Police action against tribals in Attappady. CM Pinarayi evades difficult questions

The Assembly on Tuesday witnessed Chief Minister Pinarayi Vijayan employing his tried and tested defence strategy of sounding deeply hurt to avoid answering difficult questions.

The Opposition had posed serious questions about the police action in a tribal hamlet in Attappady, Palakkad, on August 8. The charge was that the police had entered Vattakkolly tribal settlement, Attappady, in huge numbers at the crack of dawn, broke into homes and roughed up tribals who were sleeping.

The Chief Minister, in turn, was angry that there was a conspiracy to undermine the police force in Kerala.

Instead of explaining the police action, the Chief Minister read out from a written text the good deeds of the police during the floods and the pandemic. He did not respond to any of the grave charges levelled by the Opposition. It was as if, for him, the police were the victims.

Earlier, while opening the debate on the adjournment motion and before the Opposition had a chance to state their cases, Pinarayi attributed the trouble in the hamlet to a family feud. He said it started when a tribal woman Rajamani (whose husband Murugan and father-in-law Choriya Mooppan were arrested by the police on August 8) allowed her cow to graze in another man's property. He said the woman had complained that she was stoned by the owner of the property.

The Chief Minister, reading out from a report prepared by the police, said that the police were attacked when they went to arrest two tribals in the Vattakkolly tribal hamlet in Attappady. Five policemen, including a woman, were injured. He also said that Murugan and his father had refused to appear before the police even after they were summoned.

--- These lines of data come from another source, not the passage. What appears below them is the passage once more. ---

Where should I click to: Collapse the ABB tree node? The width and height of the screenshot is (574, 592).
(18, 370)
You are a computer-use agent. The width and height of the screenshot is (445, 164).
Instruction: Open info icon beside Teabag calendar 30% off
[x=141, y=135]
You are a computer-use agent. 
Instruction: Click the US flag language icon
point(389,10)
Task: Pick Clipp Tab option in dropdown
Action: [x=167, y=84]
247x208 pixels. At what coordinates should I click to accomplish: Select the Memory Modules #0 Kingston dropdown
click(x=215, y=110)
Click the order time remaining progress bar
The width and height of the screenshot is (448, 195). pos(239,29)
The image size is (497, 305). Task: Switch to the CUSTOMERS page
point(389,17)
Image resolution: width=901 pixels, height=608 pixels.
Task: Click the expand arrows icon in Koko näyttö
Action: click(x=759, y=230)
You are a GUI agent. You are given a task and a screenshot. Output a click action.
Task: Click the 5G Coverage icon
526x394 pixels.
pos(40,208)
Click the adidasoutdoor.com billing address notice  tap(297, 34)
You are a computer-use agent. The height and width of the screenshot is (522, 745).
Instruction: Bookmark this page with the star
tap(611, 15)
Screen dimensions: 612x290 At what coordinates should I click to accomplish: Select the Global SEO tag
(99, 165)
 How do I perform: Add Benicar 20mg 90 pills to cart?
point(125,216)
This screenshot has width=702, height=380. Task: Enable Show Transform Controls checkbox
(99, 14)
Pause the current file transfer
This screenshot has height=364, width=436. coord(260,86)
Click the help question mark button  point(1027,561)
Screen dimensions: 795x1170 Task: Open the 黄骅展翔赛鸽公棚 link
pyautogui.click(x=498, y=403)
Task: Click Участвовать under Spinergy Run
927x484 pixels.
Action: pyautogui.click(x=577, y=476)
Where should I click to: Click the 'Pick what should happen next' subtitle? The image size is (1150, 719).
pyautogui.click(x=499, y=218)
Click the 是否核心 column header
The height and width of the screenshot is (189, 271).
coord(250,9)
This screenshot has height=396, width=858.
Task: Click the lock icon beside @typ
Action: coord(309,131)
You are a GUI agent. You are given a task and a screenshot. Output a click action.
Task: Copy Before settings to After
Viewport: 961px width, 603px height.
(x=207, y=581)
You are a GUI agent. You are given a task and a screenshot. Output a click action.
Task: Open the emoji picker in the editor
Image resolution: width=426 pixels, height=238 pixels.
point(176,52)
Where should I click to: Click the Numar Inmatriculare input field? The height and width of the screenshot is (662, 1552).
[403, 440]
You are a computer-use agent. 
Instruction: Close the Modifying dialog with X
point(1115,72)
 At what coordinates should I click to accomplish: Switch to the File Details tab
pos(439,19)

Muslim League MLA N Shamsudheen, making the appeal for an adjournment motion, agreed there were family troubles. "Of course, there were family disputes. But the issue was not about the grazing of a cow but about the reign of terror unleashed by the police in the tribal hamlet," Shamsudheen said.

He said the police entered the hamlet by dawn and broke into the houses. "There are visuals of the police caning tribal women who were crying. The video clip also shows the police thrashing the son of Murugan. It also shows the police tearing the boy's clothes," he said. "The Chief Minister only has to refer to these visuals to realise the atrocities committed by the police on poor tribals," he added.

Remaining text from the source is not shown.